= ASSIGNMENT =
Every line from the one that includes "[Facebook] (5, 1442)" to the end of the entries should be written out exactly, with the first and last included.

Records from a data collection

═══

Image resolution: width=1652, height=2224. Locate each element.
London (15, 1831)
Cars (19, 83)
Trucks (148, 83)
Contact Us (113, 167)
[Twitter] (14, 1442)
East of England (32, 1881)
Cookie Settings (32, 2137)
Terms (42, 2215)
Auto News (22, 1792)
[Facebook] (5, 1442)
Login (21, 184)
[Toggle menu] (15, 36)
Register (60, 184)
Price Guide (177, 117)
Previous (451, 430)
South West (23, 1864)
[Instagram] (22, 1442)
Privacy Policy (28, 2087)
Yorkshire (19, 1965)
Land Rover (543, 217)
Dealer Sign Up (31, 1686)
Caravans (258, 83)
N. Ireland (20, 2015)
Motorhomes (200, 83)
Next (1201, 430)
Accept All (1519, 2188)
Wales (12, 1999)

═══

= REPLY =
[Facebook] (5, 1442)
Login (21, 184)
[Toggle menu] (15, 36)
Register (60, 184)
Price Guide (177, 117)
Previous (451, 430)
South West (23, 1864)
[Instagram] (22, 1442)
Privacy Policy (28, 2087)
Yorkshire (19, 1965)
Land Rover (543, 217)
Dealer Sign Up (31, 1686)
Caravans (258, 83)
N. Ireland (20, 2015)
Motorhomes (200, 83)
Next (1201, 430)
Accept All (1519, 2188)
Wales (12, 1999)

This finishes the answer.